Forum Discussion

andresneri1's avatar
andresneri1
Icon for Nimbostratus rankNimbostratus
Jul 09, 2025
Solved

F5 XC and Service Policy/HTTP path

Hi Team,

We are migrating some ASM policies to the XC platform. However, the customer has a long list of URLs allowed by the ASM policy.

I understand that the Service Policy on XC is the functionality to use in this case, but I received an error message:

 

"We found 1 error:

Field 'Exact Values' in HTTP Path must contain no more than 16 item(s)." 

 

Perhaps some URLs can be changed to regular expressions, but I'm unsure how to reduce this to only 16 items.

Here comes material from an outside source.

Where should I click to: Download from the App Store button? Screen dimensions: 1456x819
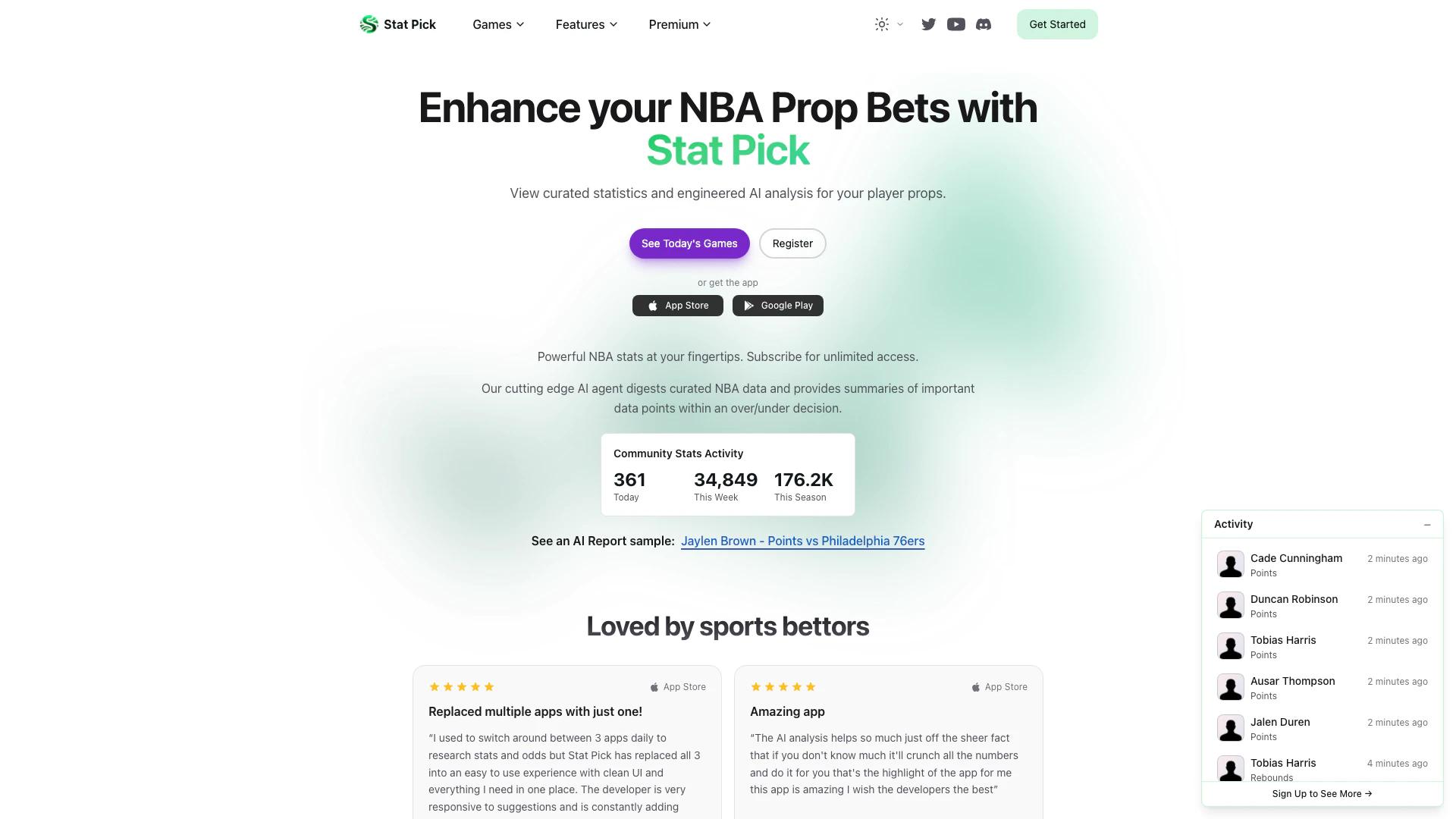[x=678, y=306]
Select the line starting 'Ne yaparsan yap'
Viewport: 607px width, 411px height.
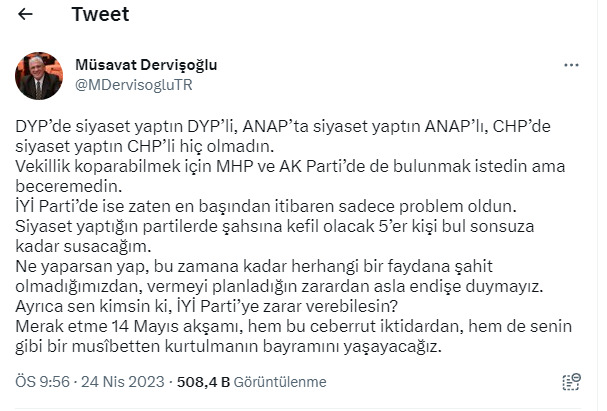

Any ideas or suggestion would be appreciated

 

 

application delivery
cloud
security
Service PolicY
xc
  • Nikoolayy1's avatar
    Nikoolayy1
    Jul 10, 2025

    Yes that is the limit in a XC service policy rule just make more rules in the same service policy with allow action each having 16 urls. Make one 1 default deny rule at the end. You can use "Next policy" action if you want other checks like geolocations etc. in a service policy after this one. Make certain to have allow all policy at the end if you are chaining multiple policies.

     

    Keep in mind that a wildcard url for example /test/* is migrated with the service policy prefix match option. If the wildcard it at the start */test/ use suffix match and if it is in the middle then regex match will be needed like /te.*st/

     

    Also this is a static feature and I recommend checking XC API discovery/protection that will learn the allowed URL API paths.

1 Reply

  • Nikoolayy1's avatar
    Nikoolayy1
    Icon for MVP rankMVP
    Jul 10, 2025

    Yes that is the limit in a XC service policy rule just make more rules in the same service policy with allow action each having 16 urls. Make one 1 default deny rule at the end. You can use "Next policy" action if you want other checks like geolocations etc. in a service policy after this one. Make certain to have allow all policy at the end if you are chaining multiple policies.

     

    Keep in mind that a wildcard url for example /test/* is migrated with the service policy prefix match option. If the wildcard it at the start */test/ use suffix match and if it is in the middle then regex match will be needed like /te.*st/

     

    Also this is a static feature and I recommend checking XC API discovery/protection that will learn the allowed URL API paths.